La première chose que vous vous demandez probablement est : qu'est-ce qu'un peirón ? À moins que vous ne soyez d'Aragon ou de la région de Guadalajara du Señorío de Molina, il est tout à fait normal que vous ne le sachiez pas. Peut-être que si vous avez voyagé dans ces régions, vous vous en souvenez. Les peirones ou pairones, selon certains noms, sont de simples monuments qui, dans d'autres endroits, sont appelés humiliaderos ou croix terminus.

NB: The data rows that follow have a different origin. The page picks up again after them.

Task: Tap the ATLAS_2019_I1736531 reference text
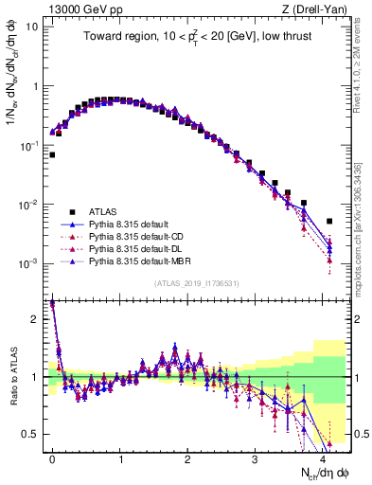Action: tap(196, 283)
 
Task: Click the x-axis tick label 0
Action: tap(52, 457)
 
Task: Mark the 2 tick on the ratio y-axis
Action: tap(35, 319)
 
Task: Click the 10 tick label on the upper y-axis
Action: tap(31, 27)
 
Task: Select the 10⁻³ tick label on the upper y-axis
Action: tap(28, 263)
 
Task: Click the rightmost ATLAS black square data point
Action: tap(329, 221)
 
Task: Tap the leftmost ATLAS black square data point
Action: tap(52, 154)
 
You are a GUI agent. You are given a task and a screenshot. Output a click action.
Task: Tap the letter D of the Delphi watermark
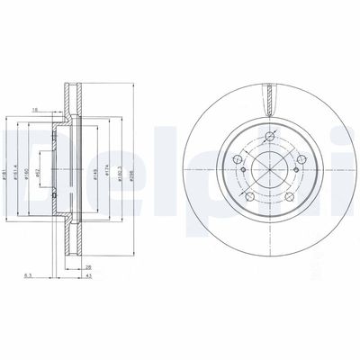[25, 155]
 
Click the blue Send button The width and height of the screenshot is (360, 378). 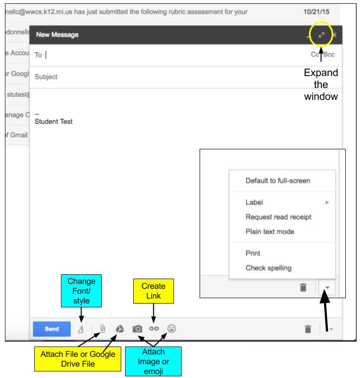click(52, 329)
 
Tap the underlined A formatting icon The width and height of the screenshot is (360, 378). click(81, 329)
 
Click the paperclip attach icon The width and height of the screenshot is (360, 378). click(103, 329)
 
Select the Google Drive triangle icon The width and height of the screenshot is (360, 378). click(120, 329)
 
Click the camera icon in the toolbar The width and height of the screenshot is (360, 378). click(138, 329)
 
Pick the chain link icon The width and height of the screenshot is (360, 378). click(154, 329)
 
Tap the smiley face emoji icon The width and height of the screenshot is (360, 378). click(171, 329)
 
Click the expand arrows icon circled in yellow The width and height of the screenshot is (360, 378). click(321, 35)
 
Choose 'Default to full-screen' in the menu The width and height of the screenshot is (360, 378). click(278, 180)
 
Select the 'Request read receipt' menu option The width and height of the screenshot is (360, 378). click(278, 217)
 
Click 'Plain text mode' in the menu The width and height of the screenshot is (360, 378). click(270, 232)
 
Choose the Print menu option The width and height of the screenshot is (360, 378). click(253, 253)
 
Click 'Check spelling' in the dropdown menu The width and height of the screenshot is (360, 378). click(269, 268)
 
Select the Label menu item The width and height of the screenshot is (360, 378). click(254, 202)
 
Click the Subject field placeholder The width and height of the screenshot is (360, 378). click(46, 77)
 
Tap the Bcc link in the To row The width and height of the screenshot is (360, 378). click(329, 54)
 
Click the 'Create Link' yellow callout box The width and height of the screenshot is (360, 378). click(153, 291)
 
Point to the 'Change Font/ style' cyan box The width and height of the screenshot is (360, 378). click(82, 291)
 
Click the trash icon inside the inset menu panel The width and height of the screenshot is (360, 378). click(303, 287)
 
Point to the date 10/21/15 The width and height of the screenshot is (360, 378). click(316, 12)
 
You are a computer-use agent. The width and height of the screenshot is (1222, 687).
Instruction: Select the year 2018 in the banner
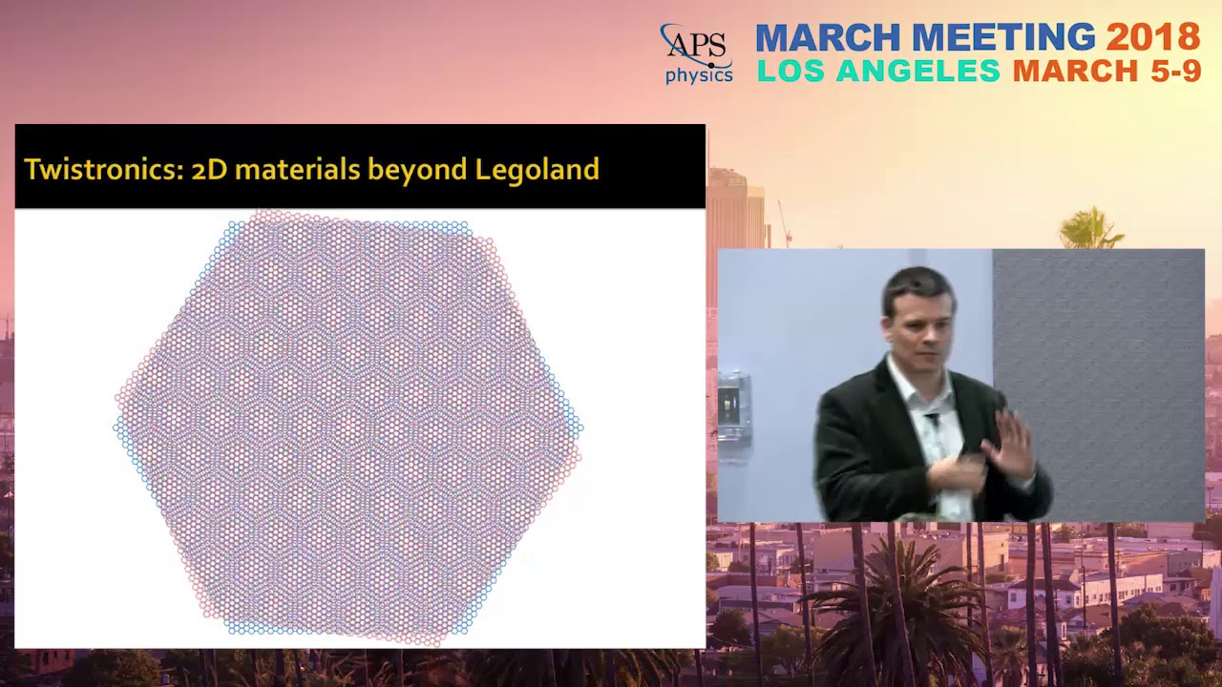[x=1152, y=37]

En tout cas, des bornes kilométriques qui marquaient les chemins, une borne milliaire, une tradition très ancienne, que l'on retrouve dans de nombreux endroits du monde, selon laquelle, chaque marcheur qui passait par un lieu frontière ou simplement un carrefour, devait jeter une pierre dans un tas préalablement formé. Lorsqu'on passe d'un domaine à un autre, lorsqu'on quitte un territoire pour entrer dans un autre, une manière de demander que le voyage se passe bien. Déjà dans le monde romain, on croyait que les carrefours étaient des lieux fréquentés par des fantômes et des âmes en souffrance et pour les effrayer, une image de Mercure constituée d'une colonne de pierre ou de bois y était placée plus tard. Le christianisme a ensuite adapté cette croyance à ses usages. . Ils ont tous une dédicace à un saint, une invocation à la Vierge ou une commémoration d'un événement important.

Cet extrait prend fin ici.